##### EXTRACT PROVIDED

The study of Vesta, however, is only half of Dawn's mission. The spacecraft will also conduct a detailed study of the structure and composition of the dwarf planet Ceres. Vesta and Ceres are the most massive objects in the main asteroid belt between Mars and Jupiter. Dawn's goals include determining the shape, size, composition, internal structure, and tectonic and thermal evolution of both objects, and the mission is expected to reveal the conditions under which each of them formed.



When UCLA's Christopher T. Russell looks at the images of the protoplanet Vesta produced by NASA's Dawn mission, he talks about beauty as much as he talks about science.

"Vesta looks like a little planet. It has a beautiful surface, much more varied and diverse than we expected," said Russell, a professor in UCLA's Department of Earth and Space Sciences and the Dawn mission's principal investigator. "We knew Vesta's surface had some variation in color, but we did not expect the diversity that we see or the clarity of the colors and textures, or their distinct boundaries. We didn't find gold on Vesta, but it is still a gold mine."

##########
##### DATA EXTRACT

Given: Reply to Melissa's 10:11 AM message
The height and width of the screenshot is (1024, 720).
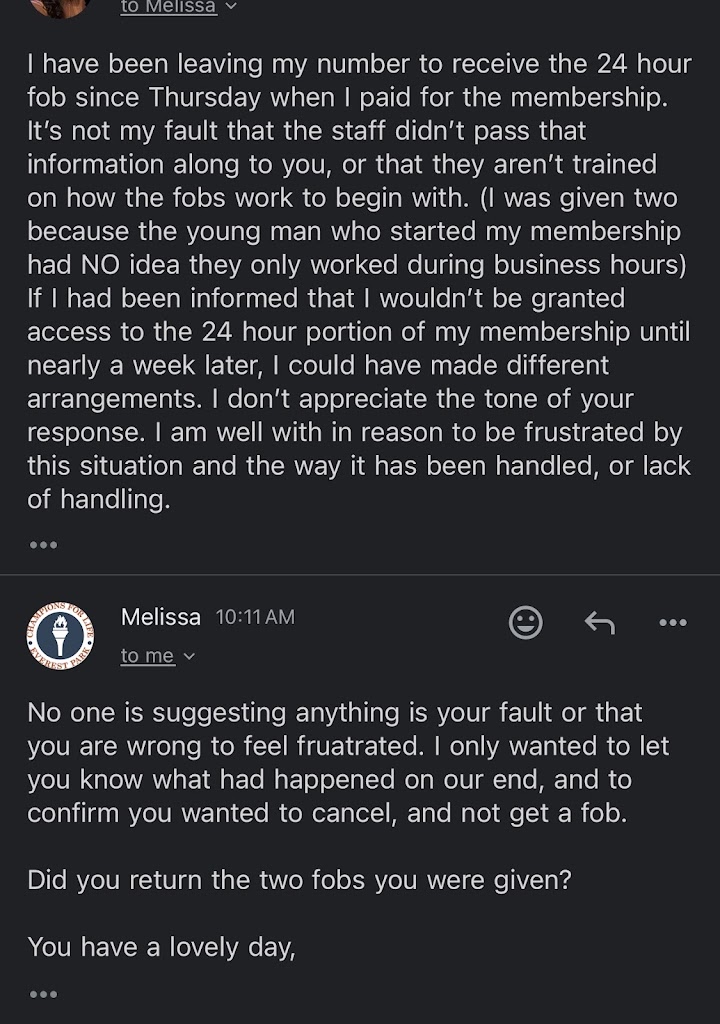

##########

§ WHAT IS REQUIRED
Continue the passage about the Dawn mission to Vesta and Ceres from the point where it stops.

§ TASK ANSWER
Dawn has been orbiting Vesta and collecting data on the protoplanet's surface since July 2011. Vesta, which is in the doughnut-shaped asteroid belt between Mars and Jupiter, is currently some 321 million miles from Earth.

The journal Science publishes six papers about Vesta on May 11. Russell is a co-author on all of them.

Russell and his scientific team expected to find a large crater on Vesta, but they were surprised to find two, with the larger one essentially on top of the smaller. The smaller crater covers roughly the distance from Los Angeles to Monterey, Calif.; the larger one would stretch from L.A. to San Francisco.

"When we got to Vesta, we found two very large impacts, both in the southern region," Russell said. "One dates at about a billion years ago, and the other at least 2 billion years ago. Seeing two was a real discovery, and getting their ages is even better. The ages look like they correspond to the dates when we think rocks were blasted off Vesta; some came all the way to Earth. The large size of the craters can easily account for the material that came off, to fall as meteorites and many smaller 'Vestoids' that are like very large boulders."

Many of the so-called Vestoids are approximately one-half mile to five miles across, and there may be thousands of them throughout the asteroid belt, Russell said. Named for the ancient Roman goddess of the hearth, Vesta has been bombarded by comets, meteoroids and its smaller siblings for 4.5 billion years.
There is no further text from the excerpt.